→ SUPPLIED PASSAGE
President of the Chamber of Deputies
- In office 24 May 1937 – 15 May 1941
- Preceded by: Edmundo Fuenzalida
- Succeeded by: Raúl Brañes

Member of the Chamber of Deputies
- In office 9 January 1933 – 15 May 1941
- Constituency: 1st Metropolitan District (Santiago)

Personal details
- Born: 17 January 1901 Santiago, Chile
- Died: 22 July 1981 (aged 80) Santiago, Chile
- Party: Liberal Party (1929–1964) Independent Alessandrist Movement (1969–1970)
- Spouse: Yolanda Prá
- Parent(s): Gregorio Amunátegui Solar Ana Luisa Jordán
- Education: University of Chile
- Occupation: Civil engineer, politician

= Gregorio Amunátegui Jordán =

Chilean civil engineer and politician (1901-1981)

Gregorio Amunátegui Jordán (17 January 1901 – 22 July 1981) was a Chilean civil engineer and liberal politician.

He served as Deputy and later Senator of the Republic of Chile, and was President of the Chamber of Deputies of Chile between 1937 and 1941.

==Early life and education==
Born in Santiago to politician Gregorio Amunátegui Solar and Ana Luisa Jordán Swinburn, Amunátegui studied at the Instituto Nacional and graduated as a civil engineer from the University of Chile in 1923, with a thesis titled “Puente de concreto armado” (“Reinforced Concrete Bridge”). He later married Yolanda Valentina Prá Balmaceda.

==Professional career==
He worked at the Directorate of Electrical Services (1925–1928) and co-founded the construction firm Amunátegui y Leonvendagar (1926–1932). He also served as Director of the insurance company La Agraria, Sociedad Minera Inca de Oro, and Sociedad de Abogados Calizos.

He was a member of the Agricultural Credit Fund (Caja de Crédito Agrario, 1932), the Warrants Commission (1933), and Director of the Central Bank of Chile (1936). Additionally, he managed the estates San Gabriel and La Placilla in Linares and San Francisco de Mostazal.

→ ASSIGNMENT A
List every organization that the biography of Gregorio Amunátegui Jordán says he served as Director of.
→ ASSIGNMENT B
Using what the biography of Gregorio Amunátegui Jordán states, explain what qualified him to be called a civil engineer.

→ INFORMATION PROVIDED
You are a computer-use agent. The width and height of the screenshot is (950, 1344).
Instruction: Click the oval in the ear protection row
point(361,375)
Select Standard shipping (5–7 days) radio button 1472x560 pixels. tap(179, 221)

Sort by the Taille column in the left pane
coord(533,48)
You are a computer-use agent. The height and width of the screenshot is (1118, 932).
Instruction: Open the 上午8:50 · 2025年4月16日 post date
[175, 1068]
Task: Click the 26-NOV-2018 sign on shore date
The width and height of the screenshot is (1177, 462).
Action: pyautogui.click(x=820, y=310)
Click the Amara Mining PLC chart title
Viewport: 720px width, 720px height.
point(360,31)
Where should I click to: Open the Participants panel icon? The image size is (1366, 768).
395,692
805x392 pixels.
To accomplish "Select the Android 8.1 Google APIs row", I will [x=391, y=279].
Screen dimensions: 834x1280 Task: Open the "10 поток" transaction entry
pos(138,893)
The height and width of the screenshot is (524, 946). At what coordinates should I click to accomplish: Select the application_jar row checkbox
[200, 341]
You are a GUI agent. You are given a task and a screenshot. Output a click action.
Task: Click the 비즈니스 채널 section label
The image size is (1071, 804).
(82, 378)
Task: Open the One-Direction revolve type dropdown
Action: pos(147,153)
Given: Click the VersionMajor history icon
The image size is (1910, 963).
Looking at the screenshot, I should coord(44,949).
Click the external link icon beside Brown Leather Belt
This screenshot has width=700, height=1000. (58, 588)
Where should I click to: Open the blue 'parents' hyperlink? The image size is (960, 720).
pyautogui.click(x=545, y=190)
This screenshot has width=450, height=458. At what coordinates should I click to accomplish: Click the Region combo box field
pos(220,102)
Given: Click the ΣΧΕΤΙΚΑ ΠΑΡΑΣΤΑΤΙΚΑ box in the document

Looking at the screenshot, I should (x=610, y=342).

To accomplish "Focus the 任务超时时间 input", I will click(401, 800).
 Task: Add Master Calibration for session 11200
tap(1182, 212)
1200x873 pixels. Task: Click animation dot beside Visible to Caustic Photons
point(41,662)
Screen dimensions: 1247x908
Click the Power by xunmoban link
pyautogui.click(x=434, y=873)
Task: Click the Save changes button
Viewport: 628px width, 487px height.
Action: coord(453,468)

→ FINAL ANSWER A
- La Agraria (an insurance company)
- Sociedad Minera Inca de Oro
- Sociedad de Abogados Calizos
- Central Bank of Chile (1936)

→ FINAL ANSWER B
He graduated as a civil engineer from the University of Chile in 1923. His thesis was titled "Puente de concreto armado" ("Reinforced Concrete Bridge").